Text

━━━━━━━━━━

Review: Starpower Like Julia Roberts & Ryan Reynolds Can't Save Flaccid 'Fireflies In The Garden'


Fireflies in the Garden” is the cinematic equivalent of going out to dinner with your friend’s family and then having to watch them all fight like cats and dogs the whole time: it’s got to be worse for the people going through it, but you sure as hell have no interest in watching it. Writer-director Dennis Lee, who I can only imagine drew from a deep well of personal experiences – or if he didn’t, clearly suffers from dysfunction envy – created this vivid tale of an embittered writer returning to his childhood home to confront a troubled past. But he failed to realize that personal catharsis isn’t the same as popular entertainment, especially if the characters barely qualify as real people, which is why the only thing more false in “Fireflies in the Garden” than its flaccid melodrama is its clichéd emotional redemption.

Turning his familiar, quick-witted charm into an antagonistic defense mechanism, Ryan Reynolds plays Michael Taylor, an author of bestselling fluff who flies home to visit his folks for some unspecified (or at least unmemorable) family gathering. Upon his arrival, however, Michael discovers that his taskmaster father Charles (Willem Dafoe) crashed into a tree after one of his preteen cousins ran out into the street, and his mother Lisa (Julia Roberts) was killed in the accident. Charles is appropriately inconsolable, but to Michael, that remorse comes too late: through flashbacks we see how Charles bullied and berated both Michael and Lisa during Michael’s childhood, shaping him into the angry, disengaged adult he’s now become.

━━━━━━━━━━

Task brief
Copy the passage from the "Fireflies in the Garden" review starting with "Turning his familiar, quick-witted" and going on through "he’s now become.".

Data section
━━━━━━━━━━

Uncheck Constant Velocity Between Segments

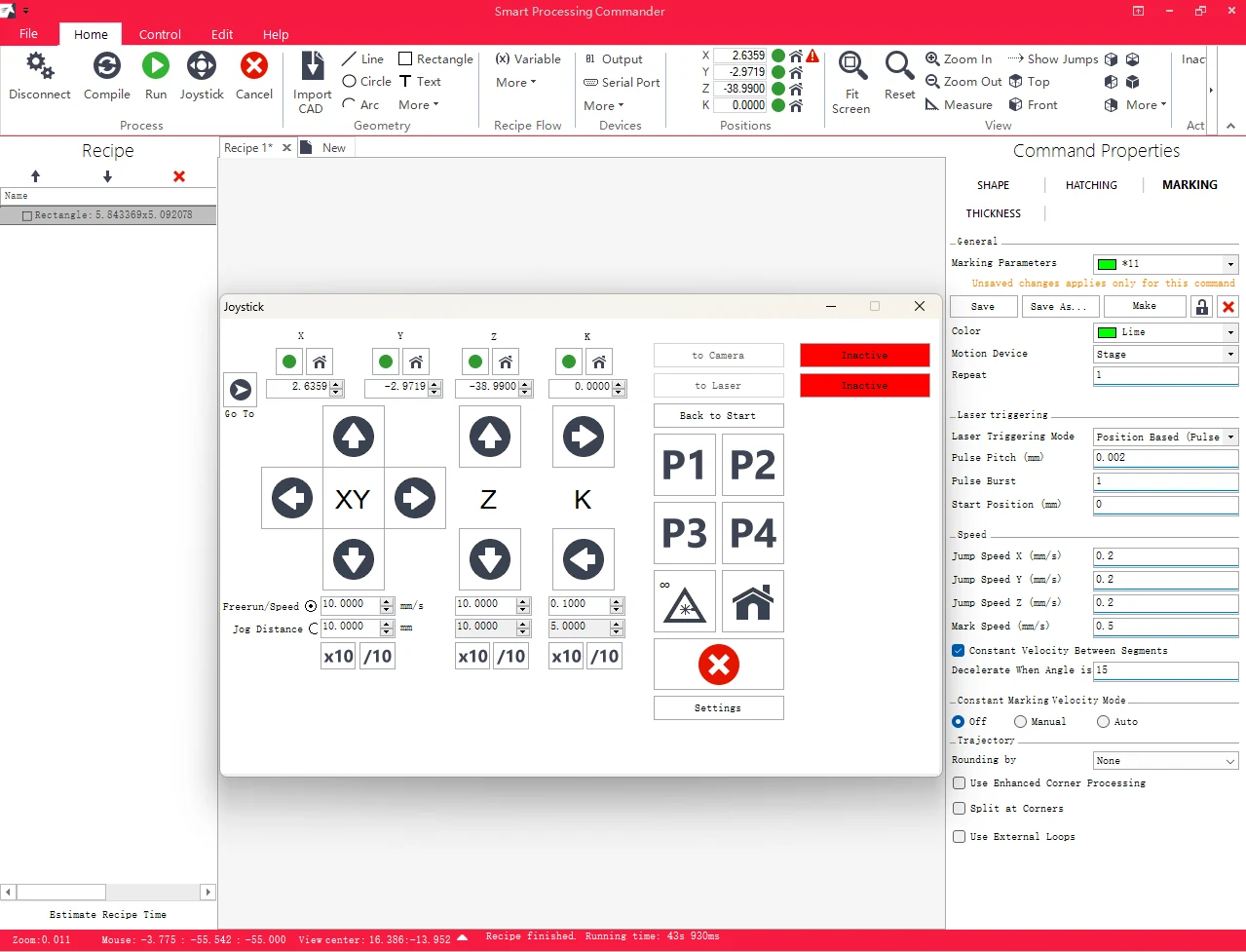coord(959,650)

━━━━━━━━━━

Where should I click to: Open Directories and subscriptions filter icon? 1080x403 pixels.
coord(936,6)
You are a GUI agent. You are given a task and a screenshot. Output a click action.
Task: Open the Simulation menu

━━━━━━━━━━

Full response
Turning his familiar, quick-witted charm into an antagonistic defense mechanism, Ryan Reynolds plays Michael Taylor, an author of bestselling fluff who flies home to visit his folks for some unspecified (or at least unmemorable) family gathering. Upon his arrival, however, Michael discovers that his taskmaster father Charles (Willem Dafoe) crashed into a tree after one of his preteen cousins ran out into the street, and his mother Lisa (Julia Roberts) was killed in the accident. Charles is appropriately inconsolable, but to Michael, that remorse comes too late: through flashbacks we see how Charles bullied and berated both Michael and Lisa during Michael’s childhood, shaping him into the angry, disengaged adult he’s now become.